Noel,

Thanks for your reply.

I had suspected that the Unix behaviour was responsible, and you've made that clear with the "line at a time" assertion. I tried removing echo in STTY, but haven't tried raw.

Paul


Paul Riley

Mo: +86 186 8227 8332



On Fri, 24 Jul 2020 at 10:28, Noel Chiappa <jnc@mercury.lcs.mit.edu> wrote:
    > From: Paul Riley

    > I'm struggling however with how C processes the IO. It seems that when I
    > type at the console, my typing is immediately echoed to my terminal
    > window. ...  nothing appears on the terminal until I press enter, when
    > the system displays the whole line of input ... How
    > can I suppress the original C/Unix echo, and get my output to appear
    > immediately?

This is not a C issue; it's the Unix I/O system (and specifically, terminal I/O).

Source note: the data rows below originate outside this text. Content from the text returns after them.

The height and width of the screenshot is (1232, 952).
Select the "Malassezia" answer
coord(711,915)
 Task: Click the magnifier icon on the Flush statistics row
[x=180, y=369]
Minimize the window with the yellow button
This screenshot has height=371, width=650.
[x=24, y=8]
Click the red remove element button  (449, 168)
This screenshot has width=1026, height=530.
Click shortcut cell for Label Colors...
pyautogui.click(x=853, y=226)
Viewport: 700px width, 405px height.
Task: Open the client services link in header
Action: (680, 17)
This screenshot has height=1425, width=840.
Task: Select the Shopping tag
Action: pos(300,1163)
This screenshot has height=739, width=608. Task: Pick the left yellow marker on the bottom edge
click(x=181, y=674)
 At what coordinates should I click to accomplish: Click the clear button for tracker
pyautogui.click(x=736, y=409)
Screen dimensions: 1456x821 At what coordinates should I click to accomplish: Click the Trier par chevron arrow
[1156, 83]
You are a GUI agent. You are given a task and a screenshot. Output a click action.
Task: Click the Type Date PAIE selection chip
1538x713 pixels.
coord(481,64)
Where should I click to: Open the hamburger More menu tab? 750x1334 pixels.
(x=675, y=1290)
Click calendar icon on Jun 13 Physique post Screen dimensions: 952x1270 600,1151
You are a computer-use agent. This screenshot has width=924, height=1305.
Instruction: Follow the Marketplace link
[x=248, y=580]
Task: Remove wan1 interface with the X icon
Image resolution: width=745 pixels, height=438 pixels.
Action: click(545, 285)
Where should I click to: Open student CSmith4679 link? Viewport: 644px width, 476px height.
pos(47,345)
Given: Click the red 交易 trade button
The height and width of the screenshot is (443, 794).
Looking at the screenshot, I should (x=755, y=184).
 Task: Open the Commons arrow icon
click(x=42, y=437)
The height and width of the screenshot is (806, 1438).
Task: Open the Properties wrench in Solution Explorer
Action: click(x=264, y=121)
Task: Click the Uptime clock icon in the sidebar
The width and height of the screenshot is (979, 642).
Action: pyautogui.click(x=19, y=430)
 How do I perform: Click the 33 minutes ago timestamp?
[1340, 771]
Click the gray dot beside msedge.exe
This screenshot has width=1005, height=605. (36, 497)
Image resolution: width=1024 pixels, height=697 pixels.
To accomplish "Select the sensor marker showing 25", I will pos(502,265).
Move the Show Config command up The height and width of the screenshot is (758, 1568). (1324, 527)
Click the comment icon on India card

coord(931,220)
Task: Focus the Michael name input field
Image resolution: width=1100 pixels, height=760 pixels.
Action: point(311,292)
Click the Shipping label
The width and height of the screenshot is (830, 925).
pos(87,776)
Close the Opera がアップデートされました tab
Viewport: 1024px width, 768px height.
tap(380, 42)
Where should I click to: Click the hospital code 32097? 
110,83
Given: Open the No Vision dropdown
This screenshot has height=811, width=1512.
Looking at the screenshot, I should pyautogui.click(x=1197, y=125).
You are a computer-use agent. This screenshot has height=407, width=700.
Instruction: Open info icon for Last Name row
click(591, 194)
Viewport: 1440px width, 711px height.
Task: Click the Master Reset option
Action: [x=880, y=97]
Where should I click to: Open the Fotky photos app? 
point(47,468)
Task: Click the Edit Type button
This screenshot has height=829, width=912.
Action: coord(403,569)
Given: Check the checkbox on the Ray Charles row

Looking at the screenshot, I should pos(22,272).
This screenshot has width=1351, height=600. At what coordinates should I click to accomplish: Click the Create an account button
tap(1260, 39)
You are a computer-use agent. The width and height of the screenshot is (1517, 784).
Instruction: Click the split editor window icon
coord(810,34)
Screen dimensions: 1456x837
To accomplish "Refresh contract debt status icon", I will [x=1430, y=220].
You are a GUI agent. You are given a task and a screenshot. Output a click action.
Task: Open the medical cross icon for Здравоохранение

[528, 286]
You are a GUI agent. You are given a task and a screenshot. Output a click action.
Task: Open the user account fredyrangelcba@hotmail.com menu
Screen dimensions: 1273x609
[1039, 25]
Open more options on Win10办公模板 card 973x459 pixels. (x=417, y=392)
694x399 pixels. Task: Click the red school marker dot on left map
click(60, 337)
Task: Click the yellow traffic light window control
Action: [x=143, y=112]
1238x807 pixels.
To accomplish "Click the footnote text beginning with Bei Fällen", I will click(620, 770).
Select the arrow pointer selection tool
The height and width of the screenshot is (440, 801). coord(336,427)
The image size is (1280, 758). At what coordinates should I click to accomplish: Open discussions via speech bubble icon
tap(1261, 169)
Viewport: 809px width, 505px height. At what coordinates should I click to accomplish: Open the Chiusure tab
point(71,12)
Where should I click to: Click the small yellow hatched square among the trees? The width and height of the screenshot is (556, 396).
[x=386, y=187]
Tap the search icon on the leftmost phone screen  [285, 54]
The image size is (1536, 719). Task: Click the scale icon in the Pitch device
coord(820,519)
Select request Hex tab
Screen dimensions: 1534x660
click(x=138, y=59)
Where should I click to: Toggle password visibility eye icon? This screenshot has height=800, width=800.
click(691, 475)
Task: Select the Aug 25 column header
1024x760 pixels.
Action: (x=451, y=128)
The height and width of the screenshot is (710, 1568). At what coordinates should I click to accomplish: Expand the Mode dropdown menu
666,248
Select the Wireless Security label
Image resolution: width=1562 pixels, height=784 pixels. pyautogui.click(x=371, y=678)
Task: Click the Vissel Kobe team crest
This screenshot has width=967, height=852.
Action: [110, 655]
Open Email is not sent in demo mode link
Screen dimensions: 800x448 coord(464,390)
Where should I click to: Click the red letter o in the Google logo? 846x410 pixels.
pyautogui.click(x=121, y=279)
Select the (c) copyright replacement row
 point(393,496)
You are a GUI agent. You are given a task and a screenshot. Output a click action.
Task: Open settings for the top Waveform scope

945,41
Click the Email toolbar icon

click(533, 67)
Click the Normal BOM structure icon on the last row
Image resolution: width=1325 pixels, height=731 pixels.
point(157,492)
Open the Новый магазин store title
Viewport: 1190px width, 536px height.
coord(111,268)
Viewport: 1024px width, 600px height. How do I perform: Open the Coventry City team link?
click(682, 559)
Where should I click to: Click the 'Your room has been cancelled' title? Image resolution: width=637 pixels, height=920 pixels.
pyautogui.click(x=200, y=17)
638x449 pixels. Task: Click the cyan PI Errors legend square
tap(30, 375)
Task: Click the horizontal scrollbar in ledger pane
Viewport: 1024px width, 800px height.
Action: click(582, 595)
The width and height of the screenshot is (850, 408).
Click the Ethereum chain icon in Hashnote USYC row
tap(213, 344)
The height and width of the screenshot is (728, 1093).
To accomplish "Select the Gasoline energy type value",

Normally, Unix terminal input is done line-at-a-time: i.e. the read() call to
the OS (whether for 1 character, or a large number) doesn't return until an
enire line has been typed, and [Retrurn] has been hit; then the entire line is
available. While it's being buffered by the OS, echoing is done, and rubout
processing is also performed.

One can suppress all this; there's a mode call 'raw' (the normal mode is
sometime labelled 'cooked') which suppresses all that, and just gives one the
characters actually typed, as they are typed. The stty() system call can be
used to turn this on.

See the V6 tty(IV) manual entry for more. stty() is in stty(II).